NetLogic Microsystems has unveiled a new networking offering capable of concurrently processing advanced Layers 2 – 7 functions at 40Gbps wire-speed. The company said the new NLX321103A offering enables the simultaneous and deterministic processing of complex networking functions.

The complex networking functions include deep packet content inspection, application-aware switching and routing, intrusion prevention (IPS), anti-virus/malware, network service management, packet ordering, parsing, IPv6/IPv4 forwarding, classification, IPSec/SSL encryption, ACL security, compression/decompression and quality-of-service (QoS), according to NetLogic.

In addition, the 40Gbps NLX321103A offering enables complex networking functions to perform L2 – L7 packet processing on every packet of traffic with minimal network latency under a wide variety of Internet traffic scenarios.

The new networking offering incorporates 32 NXCPUs from its XLP multi-core, multi-threaded processor family, along with 128 knowledge-based processing engines; 196 Intelligent Fabric for Automata (IFA) engines from its NETL7 processor family and over 40 fully-autonomous programmable processing engines.

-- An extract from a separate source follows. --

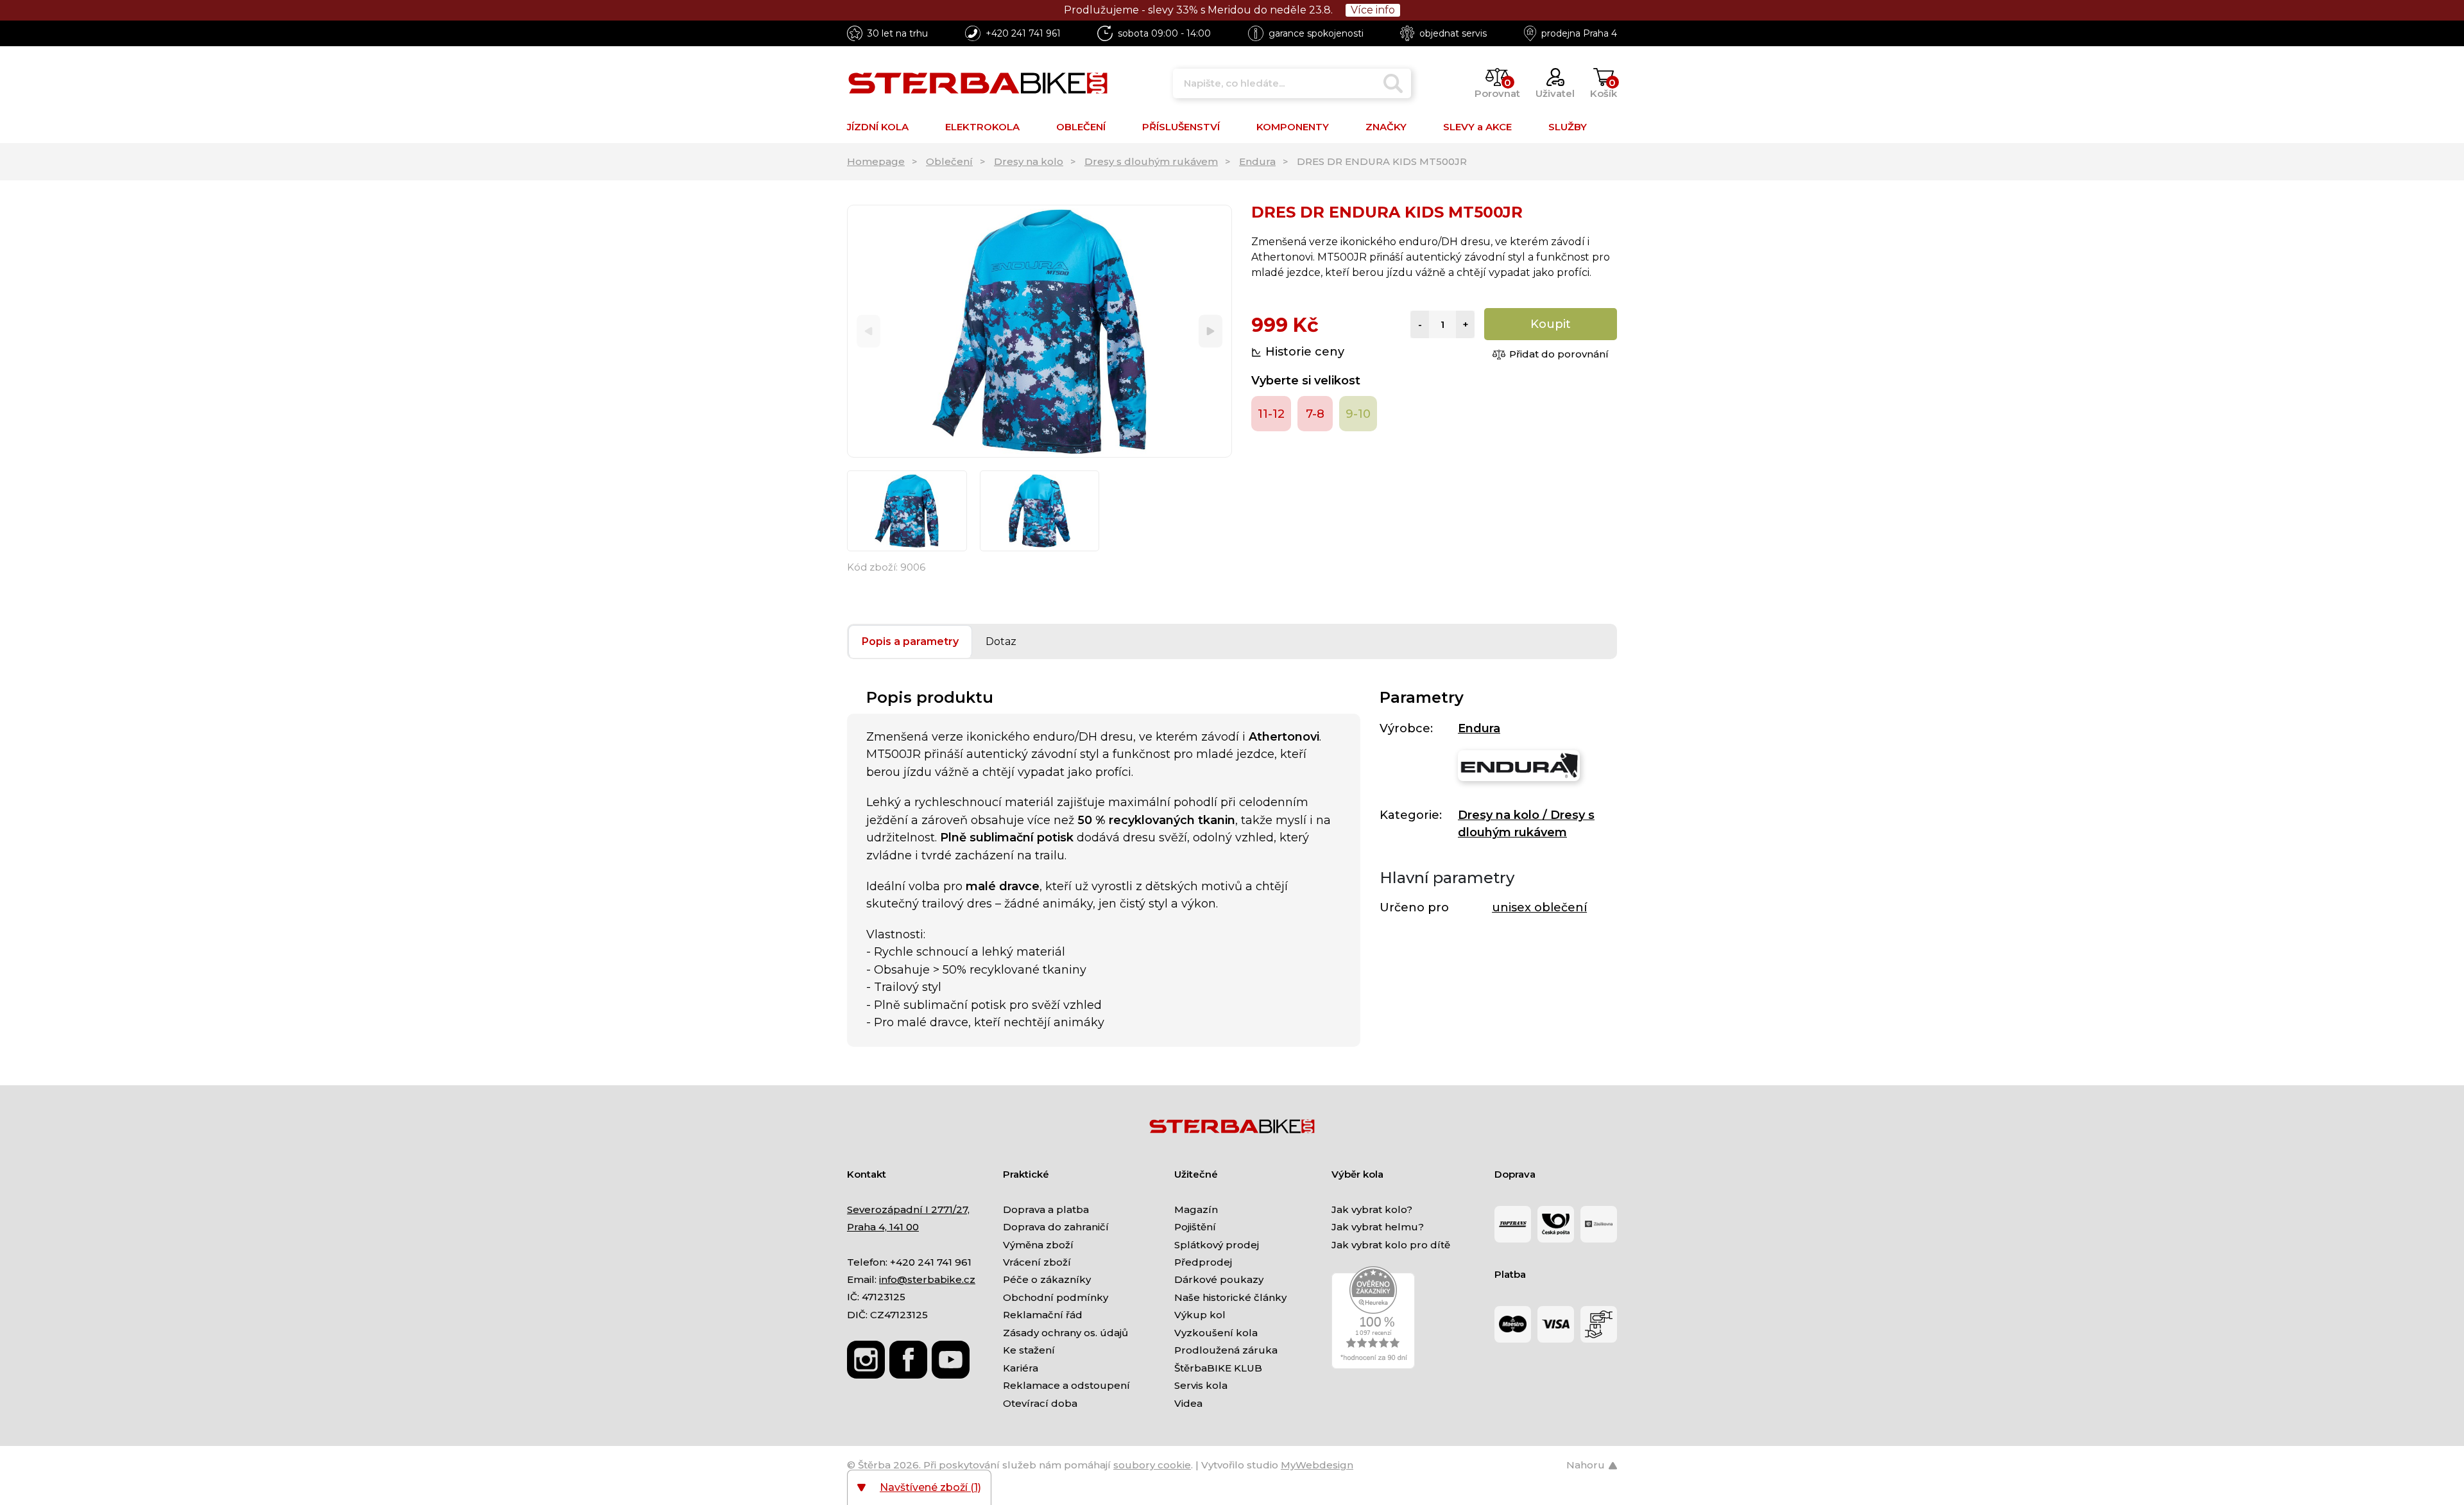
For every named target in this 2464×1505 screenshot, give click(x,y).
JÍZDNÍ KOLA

Chris Reilly, vice president of marketing at NetLogic Microsystems, said: "Our new L2 – L7 NLX321103A solution is a game changer for the industry as it provides customers with the unprecedented ability to develop a new class of highly differentiated networking systems that deliver deterministic line-rate throughput while supporting L2 – L7 functionality."

Key element of the new offering is XLP multi-core, multi-threaded processor, which is powered by 32 NXCPUs that operate at up to 2.0GHz and are based on a superscalar engine with out-of-order execution capabilities to deliver data plane and control plane performance, and the ability to support billions of in-flight messages and packet descriptors.

The XLP cores are quad-threaded to effectively minimise bottlenecks and memory latencies that are inherent in network data-plane processing applications, according to NetLogic.

The company claims that the NLX321103A offerings requires no external glue-logic for connection among the processors and is supported by a unified software platform to accelerate customer adoption of this breakthrough capability.

The resulting wire-speed Layer 2 – 7 functionality will fundamentally change network architectures by allowing full Layer 7 packet processing without introducing a bottleneck that slows down Internet traffic.

The company said that NLX321103A solution is expected to sample in the third quarter of 2010.